- _STATED TASK_: Convert everything from the line containing "Image resolution: width=576" down to the line containing "will pyautogui.click(x=128, y=291)." into a two-column CSV with the columns text and answer. Put the wording in text and the click that answers it in answer, with each field quoted and line breaks turned into spaces.

- _GIVEN INFORMATION_:
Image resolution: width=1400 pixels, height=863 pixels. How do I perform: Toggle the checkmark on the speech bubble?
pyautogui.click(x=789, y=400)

* * *

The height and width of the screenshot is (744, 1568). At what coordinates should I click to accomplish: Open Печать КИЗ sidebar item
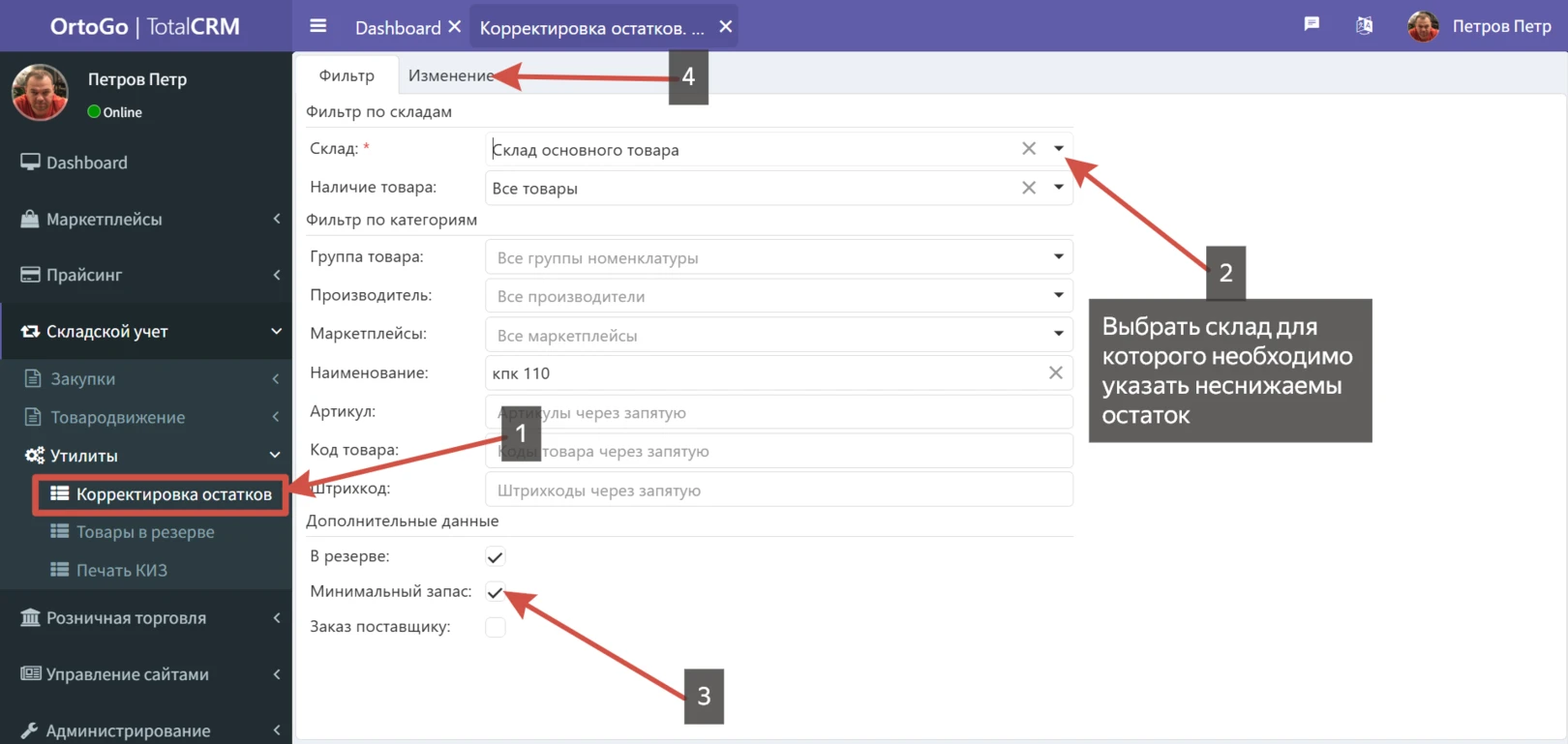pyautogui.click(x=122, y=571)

--

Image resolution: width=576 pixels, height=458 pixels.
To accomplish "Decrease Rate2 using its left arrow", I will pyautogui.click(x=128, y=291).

- _WRITTEN SOLUTION_:
text,answer
"Image resolution: width=576 pixels, height=458 pixels. To accomplish ""Decrease Rate2 using its left arrow"",","I will pyautogui.click(x=128, y=291)."